Work instructions
As an exercise, copy out the entries exactly as written.

*** Extracted material ***

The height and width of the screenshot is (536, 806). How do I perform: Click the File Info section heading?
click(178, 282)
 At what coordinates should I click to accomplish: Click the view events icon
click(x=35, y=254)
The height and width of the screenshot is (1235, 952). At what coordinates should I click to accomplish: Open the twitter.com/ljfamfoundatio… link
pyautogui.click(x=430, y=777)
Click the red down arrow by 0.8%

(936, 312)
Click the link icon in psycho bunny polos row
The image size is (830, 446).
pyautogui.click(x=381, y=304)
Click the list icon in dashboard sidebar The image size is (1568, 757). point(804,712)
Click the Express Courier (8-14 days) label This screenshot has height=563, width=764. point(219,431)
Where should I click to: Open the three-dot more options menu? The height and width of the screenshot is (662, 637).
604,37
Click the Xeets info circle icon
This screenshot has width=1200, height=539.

*** End of Extracted material ***

Completed exercise
The height and width of the screenshot is (536, 806). How do I perform: Click the File Info section heading?
click(178, 282)
 At what coordinates should I click to accomplish: Click the view events icon
click(x=35, y=254)
The height and width of the screenshot is (1235, 952). At what coordinates should I click to accomplish: Open the twitter.com/ljfamfoundatio… link
pyautogui.click(x=430, y=777)
Click the red down arrow by 0.8%

(936, 312)
Click the link icon in psycho bunny polos row
The image size is (830, 446).
pyautogui.click(x=381, y=304)
Click the list icon in dashboard sidebar The image size is (1568, 757). point(804,712)
Click the Express Courier (8-14 days) label This screenshot has height=563, width=764. point(219,431)
Where should I click to: Open the three-dot more options menu? The height and width of the screenshot is (662, 637).
604,37
Click the Xeets info circle icon
This screenshot has width=1200, height=539.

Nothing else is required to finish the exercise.